------ DATA IN THIS EXERCISE

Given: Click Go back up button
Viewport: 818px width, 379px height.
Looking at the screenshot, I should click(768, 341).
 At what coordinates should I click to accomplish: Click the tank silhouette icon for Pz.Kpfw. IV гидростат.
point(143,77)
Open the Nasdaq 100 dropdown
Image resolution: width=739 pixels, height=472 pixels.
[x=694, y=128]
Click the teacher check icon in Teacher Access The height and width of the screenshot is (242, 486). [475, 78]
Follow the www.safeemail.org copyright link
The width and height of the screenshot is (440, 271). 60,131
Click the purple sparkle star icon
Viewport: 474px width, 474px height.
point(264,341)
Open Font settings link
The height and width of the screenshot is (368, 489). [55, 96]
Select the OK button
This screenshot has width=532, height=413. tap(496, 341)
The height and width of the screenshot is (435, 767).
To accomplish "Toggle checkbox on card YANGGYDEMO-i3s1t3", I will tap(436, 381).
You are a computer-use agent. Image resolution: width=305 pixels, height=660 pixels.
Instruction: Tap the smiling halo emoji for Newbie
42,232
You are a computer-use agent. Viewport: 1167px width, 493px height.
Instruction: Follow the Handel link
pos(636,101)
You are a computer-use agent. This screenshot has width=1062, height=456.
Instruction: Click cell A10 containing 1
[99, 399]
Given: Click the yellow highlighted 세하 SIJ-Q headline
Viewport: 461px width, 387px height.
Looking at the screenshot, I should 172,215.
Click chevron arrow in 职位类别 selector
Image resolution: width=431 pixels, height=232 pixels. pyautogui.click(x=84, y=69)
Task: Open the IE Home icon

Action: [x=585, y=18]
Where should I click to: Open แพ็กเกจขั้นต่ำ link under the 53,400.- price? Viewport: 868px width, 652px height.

------------

TASK STATEMENT: Copy every line above word for word, changing nothing.

COMPLETE RESPONSE:
Given: Click Go back up button
Viewport: 818px width, 379px height.
Looking at the screenshot, I should click(768, 341).
 At what coordinates should I click to accomplish: Click the tank silhouette icon for Pz.Kpfw. IV гидростат.
point(143,77)
Open the Nasdaq 100 dropdown
Image resolution: width=739 pixels, height=472 pixels.
[x=694, y=128]
Click the teacher check icon in Teacher Access The height and width of the screenshot is (242, 486). [475, 78]
Follow the www.safeemail.org copyright link
The width and height of the screenshot is (440, 271). 60,131
Click the purple sparkle star icon
Viewport: 474px width, 474px height.
point(264,341)
Open Font settings link
The height and width of the screenshot is (368, 489). [55, 96]
Select the OK button
This screenshot has width=532, height=413. tap(496, 341)
The height and width of the screenshot is (435, 767).
To accomplish "Toggle checkbox on card YANGGYDEMO-i3s1t3", I will tap(436, 381).
You are a computer-use agent. Image resolution: width=305 pixels, height=660 pixels.
Instruction: Tap the smiling halo emoji for Newbie
42,232
You are a computer-use agent. Viewport: 1167px width, 493px height.
Instruction: Follow the Handel link
pos(636,101)
You are a computer-use agent. This screenshot has width=1062, height=456.
Instruction: Click cell A10 containing 1
[99, 399]
Given: Click the yellow highlighted 세하 SIJ-Q headline
Viewport: 461px width, 387px height.
Looking at the screenshot, I should 172,215.
Click chevron arrow in 职位类别 selector
Image resolution: width=431 pixels, height=232 pixels. pyautogui.click(x=84, y=69)
Task: Open the IE Home icon

Action: [x=585, y=18]
Where should I click to: Open แพ็กเกจขั้นต่ำ link under the 53,400.- price? Viewport: 868px width, 652px height.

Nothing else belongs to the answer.